The Ras Lanuf refinery was shut and its employees fled because of the fighting, an official from the Libyan Emirates Oil Refining Co. said yesterday. He spoke before reports of a raid on the facility and calls to his office later weren’t answered.
The oil tanker Frankopan departed empty from Brega, another port on the Gulf of Sidra close to the center of the conflict, because there was no crude to collect, said Dragan Gacina, marketing manager at Zadar, Croatia-based Tankerska Plovidba, the vessel’s owner, by phone today.
Journalists Barred
Qaddafi’s government took Western journalists late yesterday to a stadium on the outskirts of Zawiyah where regime supporters waved flags amid fireworks, the AP said. Authorities refused to let the journalists visit the central square where insurgents had been resisting Qaddafi’s forces seeking to regain control of the town, the AP said. Zawiyah was the closest city to the capital, Tripoli, to fall under rebel control.The EU, U.S. and other countries have frozen the assets of Qaddafi and his associates held outside Libya. Germany has frozen Libyan bank assets worth “billions,” Economy Minister Rainer Bruederle said today. The EU is “in the process” of widening sanctions to include organizations controlled by Qaddafi as well as individuals, the bloc’s foreign policy chief, Catherine Ashton, said yesterday.
Regional Turmoil
The Libyan uprising followed popular protest movements that ousted Tunisian President Zine El Abidine Ben Ali and Egyptian President Hosni Mubarak. There have also been anti-government demonstrations across the region.Yemeni protesters today rejected a plan announced by President Ali Abdullah Saleh for a new constitution leading to an elected government, and insisted the president should quit immediately.
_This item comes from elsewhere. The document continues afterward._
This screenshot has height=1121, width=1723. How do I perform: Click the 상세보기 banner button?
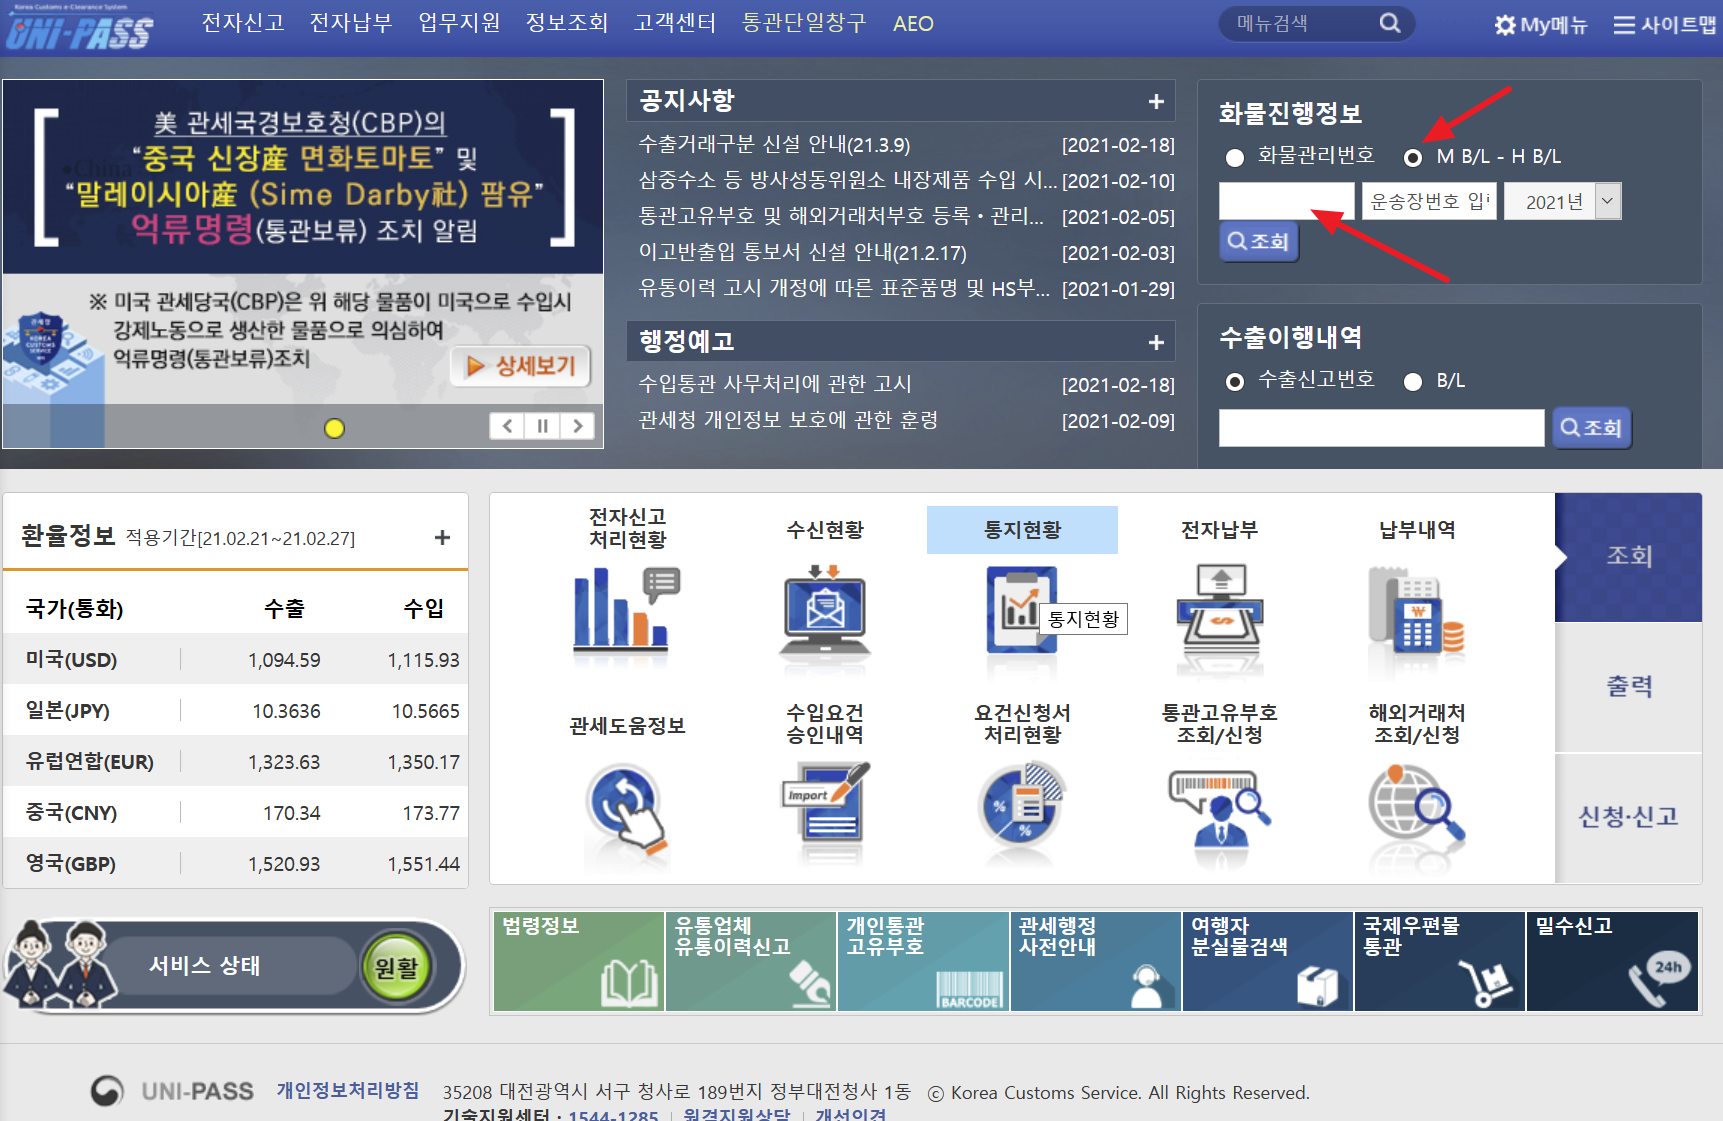521,366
In Saudi Arabia, where protests are prohibited, Foreign Minister Saud al-Faisal called yesterday for “dialogue” to deal with the complaints of the Shiite minority, who mostly live in the oil-rich eastern part of the kingdom.
Gulf Cooperation Council countries, including Saudi Arabia, agreed to set up a fund worth more than $10 billion to help two of the group’s six members, Oman and Bahrain, Kuwait’s Foreign minister Sheikh Mohammad Al-Sabah said. In both countries, demonstrators calling for more democracy and higher living standards have been killed in clashes with security forces.